Below you will find a set of lines. Repeat them all exactly.

[Dataset entries]
──────────

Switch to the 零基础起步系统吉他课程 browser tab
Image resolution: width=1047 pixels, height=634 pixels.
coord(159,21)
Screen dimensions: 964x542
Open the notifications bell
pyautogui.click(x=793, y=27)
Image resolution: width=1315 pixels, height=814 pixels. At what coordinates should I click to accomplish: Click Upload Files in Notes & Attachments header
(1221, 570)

──────────

### COMPLETED TASK
Switch to the 零基础起步系统吉他课程 browser tab
Image resolution: width=1047 pixels, height=634 pixels.
coord(159,21)
Screen dimensions: 964x542
Open the notifications bell
pyautogui.click(x=793, y=27)
Image resolution: width=1315 pixels, height=814 pixels. At what coordinates should I click to accomplish: Click Upload Files in Notes & Attachments header
(1221, 570)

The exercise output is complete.